## Selected passage
The real world is rarely able to be divided into “good guys” and “bad guys,” thus, it is hardly surprising that the most interesting and engaging science fiction stories reflect this, and include characters that defy ethical categorization. Compared to a lot of other nerdy entertainment, sci-fi in particular features a wealth of such individuals, and they are often some of the most popular and fascinating characters in their respective fictional universes. Some are popular for their complexity, and having motivations beyond simply being good or evil; others we actually grudgingly admire for their amorality and their ability to flout the conventions of civilized society and play by their own rules.
Such characters run the gamut from likeable villains, to questionable heroes, to unpredictable rogues. They may be truly decent and honorable deep down, or they may just as easily be irredeemably malicious, yet find themselves acting heroic in situations that surprise even them. Rather than try to scope the masses of fantastically amoral characters from all of sci-fi; we’ve limited ourselves just to sci-fi TV (rather than complain about who we didn’t include, feel free to suggest your favorites in the comments). The characters featured on this list may seem to have little or nothing in common, but that’s exactly the point — people (or beings) such as these do not fit into any established moral category; they are atypical by definition.

[Collected data]
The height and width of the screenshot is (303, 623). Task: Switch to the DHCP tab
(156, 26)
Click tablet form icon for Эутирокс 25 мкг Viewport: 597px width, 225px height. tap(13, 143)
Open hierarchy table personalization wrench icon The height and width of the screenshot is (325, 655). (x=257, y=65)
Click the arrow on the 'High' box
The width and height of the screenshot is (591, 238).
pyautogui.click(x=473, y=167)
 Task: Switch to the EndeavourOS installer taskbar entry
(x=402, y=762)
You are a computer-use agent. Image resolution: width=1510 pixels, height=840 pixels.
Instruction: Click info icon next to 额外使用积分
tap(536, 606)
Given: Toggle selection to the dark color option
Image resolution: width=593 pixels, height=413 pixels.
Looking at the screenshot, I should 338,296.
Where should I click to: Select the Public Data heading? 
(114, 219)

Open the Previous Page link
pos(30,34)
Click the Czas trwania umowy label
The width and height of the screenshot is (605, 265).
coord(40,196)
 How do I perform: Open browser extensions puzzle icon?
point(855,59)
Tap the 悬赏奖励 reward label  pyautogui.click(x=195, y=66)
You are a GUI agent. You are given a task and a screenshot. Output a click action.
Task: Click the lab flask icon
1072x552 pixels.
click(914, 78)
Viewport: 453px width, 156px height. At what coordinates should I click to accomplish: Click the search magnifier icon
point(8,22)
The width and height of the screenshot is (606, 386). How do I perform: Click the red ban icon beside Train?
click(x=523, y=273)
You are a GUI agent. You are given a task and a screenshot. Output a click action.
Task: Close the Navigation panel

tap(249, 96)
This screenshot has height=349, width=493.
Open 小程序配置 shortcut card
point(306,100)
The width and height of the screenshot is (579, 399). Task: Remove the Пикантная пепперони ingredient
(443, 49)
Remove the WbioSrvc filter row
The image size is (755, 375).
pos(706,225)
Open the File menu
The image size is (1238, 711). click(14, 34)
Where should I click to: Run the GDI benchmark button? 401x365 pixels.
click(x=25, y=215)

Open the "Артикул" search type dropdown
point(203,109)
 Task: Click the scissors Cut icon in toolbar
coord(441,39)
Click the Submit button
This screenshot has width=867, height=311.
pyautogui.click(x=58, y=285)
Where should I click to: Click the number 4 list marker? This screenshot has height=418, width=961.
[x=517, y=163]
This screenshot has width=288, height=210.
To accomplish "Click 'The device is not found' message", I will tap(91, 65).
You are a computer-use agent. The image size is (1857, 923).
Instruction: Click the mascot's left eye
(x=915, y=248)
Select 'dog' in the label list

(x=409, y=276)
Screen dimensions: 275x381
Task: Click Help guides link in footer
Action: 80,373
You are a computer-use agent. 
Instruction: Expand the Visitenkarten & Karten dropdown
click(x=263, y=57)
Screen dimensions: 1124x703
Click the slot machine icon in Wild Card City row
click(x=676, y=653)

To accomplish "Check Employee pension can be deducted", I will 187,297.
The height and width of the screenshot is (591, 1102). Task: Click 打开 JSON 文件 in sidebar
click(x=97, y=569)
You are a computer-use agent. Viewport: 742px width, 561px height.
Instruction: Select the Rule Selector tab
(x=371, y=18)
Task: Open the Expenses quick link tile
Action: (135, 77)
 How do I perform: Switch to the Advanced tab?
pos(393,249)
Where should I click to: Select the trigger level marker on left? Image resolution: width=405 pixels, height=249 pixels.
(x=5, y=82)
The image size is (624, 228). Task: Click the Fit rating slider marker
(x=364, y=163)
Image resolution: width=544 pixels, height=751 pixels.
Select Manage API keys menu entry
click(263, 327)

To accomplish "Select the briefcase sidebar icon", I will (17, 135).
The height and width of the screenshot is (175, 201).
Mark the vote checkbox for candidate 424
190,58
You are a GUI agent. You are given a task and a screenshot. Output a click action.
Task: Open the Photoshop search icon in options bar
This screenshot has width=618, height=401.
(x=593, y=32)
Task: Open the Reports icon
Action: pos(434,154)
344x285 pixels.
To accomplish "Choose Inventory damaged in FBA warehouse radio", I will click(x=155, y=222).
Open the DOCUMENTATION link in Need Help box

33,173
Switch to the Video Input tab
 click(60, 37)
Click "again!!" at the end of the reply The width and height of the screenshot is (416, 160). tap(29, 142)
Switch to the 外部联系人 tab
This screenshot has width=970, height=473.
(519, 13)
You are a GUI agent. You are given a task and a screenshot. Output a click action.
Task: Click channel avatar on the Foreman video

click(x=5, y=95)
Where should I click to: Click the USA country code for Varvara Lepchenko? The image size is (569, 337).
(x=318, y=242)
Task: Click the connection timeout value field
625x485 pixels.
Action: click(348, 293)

## Activities
(1) Why does the passage on morally ambiguous science fiction characters say it is hardly surprising that the best sci-fi stories include characters who defy ethical categorization?
(2) Repeat the passage on morally ambiguous science fiction characters word for word from "Such characters run" to "atypical by definition.".

## Results
(1) Because the real world can rarely be divided into "good guys" and "bad guys," and the most interesting and engaging science fiction stories reflect this.

(2)
Such characters run the gamut from likeable villains, to questionable heroes, to unpredictable rogues. They may be truly decent and honorable deep down, or they may just as easily be irredeemably malicious, yet find themselves acting heroic in situations that surprise even them. Rather than try to scope the masses of fantastically amoral characters from all of sci-fi; we’ve limited ourselves just to sci-fi TV (rather than complain about who we didn’t include, feel free to suggest your favorites in the comments). The characters featured on this list may seem to have little or nothing in common, but that’s exactly the point — people (or beings) such as these do not fit into any established moral category; they are atypical by definition.